The records Block Start
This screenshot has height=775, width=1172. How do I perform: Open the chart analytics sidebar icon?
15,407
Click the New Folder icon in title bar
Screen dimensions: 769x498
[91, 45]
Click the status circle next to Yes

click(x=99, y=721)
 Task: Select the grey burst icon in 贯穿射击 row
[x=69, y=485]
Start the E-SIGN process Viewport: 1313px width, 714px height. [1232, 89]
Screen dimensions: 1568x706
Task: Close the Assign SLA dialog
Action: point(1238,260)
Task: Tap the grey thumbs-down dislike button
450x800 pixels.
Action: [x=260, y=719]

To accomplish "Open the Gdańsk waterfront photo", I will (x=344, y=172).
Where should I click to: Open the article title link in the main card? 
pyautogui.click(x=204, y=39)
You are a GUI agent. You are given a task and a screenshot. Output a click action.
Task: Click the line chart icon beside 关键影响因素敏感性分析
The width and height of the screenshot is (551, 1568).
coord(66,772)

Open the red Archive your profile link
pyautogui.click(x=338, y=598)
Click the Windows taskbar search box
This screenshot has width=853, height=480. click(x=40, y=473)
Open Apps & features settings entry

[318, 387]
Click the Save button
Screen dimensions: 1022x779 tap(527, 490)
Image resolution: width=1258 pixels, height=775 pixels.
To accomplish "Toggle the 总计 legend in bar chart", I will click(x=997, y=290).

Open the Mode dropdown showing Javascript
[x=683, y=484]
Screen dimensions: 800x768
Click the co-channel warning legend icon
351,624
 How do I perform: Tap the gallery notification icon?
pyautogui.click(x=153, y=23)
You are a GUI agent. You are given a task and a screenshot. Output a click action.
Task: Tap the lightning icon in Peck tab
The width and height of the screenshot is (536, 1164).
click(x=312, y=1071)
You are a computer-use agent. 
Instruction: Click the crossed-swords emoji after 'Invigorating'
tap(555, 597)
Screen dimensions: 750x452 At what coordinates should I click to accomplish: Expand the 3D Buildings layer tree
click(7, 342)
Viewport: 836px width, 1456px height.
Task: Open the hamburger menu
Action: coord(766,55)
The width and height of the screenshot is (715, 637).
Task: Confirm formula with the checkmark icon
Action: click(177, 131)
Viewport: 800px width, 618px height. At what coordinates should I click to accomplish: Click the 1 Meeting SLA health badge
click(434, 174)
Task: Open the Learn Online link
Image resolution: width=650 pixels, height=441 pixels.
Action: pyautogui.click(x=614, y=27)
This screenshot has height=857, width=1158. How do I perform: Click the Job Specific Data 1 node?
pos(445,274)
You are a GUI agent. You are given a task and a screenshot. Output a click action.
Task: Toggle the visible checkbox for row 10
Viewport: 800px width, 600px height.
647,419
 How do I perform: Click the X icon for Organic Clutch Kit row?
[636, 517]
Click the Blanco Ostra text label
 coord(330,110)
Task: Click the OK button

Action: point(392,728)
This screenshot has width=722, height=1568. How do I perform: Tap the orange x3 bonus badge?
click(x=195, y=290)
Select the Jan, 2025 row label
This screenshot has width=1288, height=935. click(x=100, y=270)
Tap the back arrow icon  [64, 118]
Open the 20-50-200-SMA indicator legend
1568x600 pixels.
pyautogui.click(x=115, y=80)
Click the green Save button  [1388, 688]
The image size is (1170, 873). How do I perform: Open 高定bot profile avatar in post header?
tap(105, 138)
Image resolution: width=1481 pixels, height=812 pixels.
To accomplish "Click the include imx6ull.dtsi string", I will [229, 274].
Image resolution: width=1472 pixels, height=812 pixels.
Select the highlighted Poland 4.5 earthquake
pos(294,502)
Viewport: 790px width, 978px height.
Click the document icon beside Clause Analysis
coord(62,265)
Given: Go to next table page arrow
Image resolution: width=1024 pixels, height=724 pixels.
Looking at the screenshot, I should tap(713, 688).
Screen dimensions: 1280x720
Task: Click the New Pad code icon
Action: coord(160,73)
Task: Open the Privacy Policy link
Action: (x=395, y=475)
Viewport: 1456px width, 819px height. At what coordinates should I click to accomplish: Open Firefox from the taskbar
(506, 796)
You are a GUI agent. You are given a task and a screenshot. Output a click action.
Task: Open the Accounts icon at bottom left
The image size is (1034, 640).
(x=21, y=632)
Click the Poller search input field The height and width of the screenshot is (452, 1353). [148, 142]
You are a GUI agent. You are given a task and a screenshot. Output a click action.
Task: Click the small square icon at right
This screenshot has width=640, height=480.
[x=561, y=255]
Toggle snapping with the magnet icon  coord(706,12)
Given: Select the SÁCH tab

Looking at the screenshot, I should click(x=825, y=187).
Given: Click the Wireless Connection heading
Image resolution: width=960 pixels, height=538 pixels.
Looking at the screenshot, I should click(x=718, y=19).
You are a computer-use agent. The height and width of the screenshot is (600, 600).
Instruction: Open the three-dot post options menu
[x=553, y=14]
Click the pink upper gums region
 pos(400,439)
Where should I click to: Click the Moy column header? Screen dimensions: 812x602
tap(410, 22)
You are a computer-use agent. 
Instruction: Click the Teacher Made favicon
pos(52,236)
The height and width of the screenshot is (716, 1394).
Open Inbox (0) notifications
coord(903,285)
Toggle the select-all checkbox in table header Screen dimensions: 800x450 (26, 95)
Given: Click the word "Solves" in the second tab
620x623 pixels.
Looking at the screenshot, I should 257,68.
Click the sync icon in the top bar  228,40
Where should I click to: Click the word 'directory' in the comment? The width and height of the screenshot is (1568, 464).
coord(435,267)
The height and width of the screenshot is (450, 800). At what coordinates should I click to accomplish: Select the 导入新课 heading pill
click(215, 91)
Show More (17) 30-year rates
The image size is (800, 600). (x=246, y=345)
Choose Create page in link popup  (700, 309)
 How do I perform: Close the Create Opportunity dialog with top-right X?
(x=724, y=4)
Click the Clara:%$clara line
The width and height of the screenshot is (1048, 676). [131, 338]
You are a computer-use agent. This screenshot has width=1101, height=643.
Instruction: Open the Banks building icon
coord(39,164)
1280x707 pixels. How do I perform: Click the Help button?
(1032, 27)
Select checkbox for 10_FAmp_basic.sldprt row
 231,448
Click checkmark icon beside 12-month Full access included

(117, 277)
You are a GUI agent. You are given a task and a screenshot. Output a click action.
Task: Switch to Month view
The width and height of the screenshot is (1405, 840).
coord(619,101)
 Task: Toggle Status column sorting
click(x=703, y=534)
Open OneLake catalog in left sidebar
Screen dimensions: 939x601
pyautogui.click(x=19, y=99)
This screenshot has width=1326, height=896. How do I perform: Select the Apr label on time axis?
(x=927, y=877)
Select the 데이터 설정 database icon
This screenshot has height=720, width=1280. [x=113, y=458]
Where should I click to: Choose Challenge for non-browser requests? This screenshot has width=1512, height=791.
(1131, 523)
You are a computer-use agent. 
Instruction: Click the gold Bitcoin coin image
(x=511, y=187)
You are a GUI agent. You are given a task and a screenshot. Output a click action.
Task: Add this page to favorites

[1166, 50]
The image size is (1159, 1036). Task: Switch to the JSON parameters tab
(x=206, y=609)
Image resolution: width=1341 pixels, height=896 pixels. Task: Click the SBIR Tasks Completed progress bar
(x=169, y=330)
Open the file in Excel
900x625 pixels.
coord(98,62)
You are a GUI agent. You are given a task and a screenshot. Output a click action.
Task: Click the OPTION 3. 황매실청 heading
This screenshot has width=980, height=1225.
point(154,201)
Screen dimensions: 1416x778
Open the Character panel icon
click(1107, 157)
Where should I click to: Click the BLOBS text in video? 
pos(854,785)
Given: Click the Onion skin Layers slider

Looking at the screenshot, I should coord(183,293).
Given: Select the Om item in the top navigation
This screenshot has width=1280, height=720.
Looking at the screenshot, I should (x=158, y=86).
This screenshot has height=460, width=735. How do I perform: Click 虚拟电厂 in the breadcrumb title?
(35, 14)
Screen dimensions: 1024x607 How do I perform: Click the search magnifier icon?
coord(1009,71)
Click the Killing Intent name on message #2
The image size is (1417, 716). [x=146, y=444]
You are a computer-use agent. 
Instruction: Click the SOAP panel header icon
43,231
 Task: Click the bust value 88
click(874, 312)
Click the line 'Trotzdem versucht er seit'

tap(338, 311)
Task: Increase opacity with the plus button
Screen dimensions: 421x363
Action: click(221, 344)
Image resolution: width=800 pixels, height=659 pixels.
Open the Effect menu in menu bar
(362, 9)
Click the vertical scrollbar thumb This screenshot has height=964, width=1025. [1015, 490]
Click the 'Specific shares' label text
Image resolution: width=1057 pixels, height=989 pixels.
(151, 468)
The records Block End
§ **Task description**
Each line of the data that holds "will" should be reported.

§ **Answer for this exercise**
To accomplish "Open the Gdańsk waterfront photo", I will (x=344, y=172).
To accomplish "Toggle the 总计 legend in bar chart", I will click(x=997, y=290).
To accomplish "Click the include imx6ull.dtsi string", I will [229, 274].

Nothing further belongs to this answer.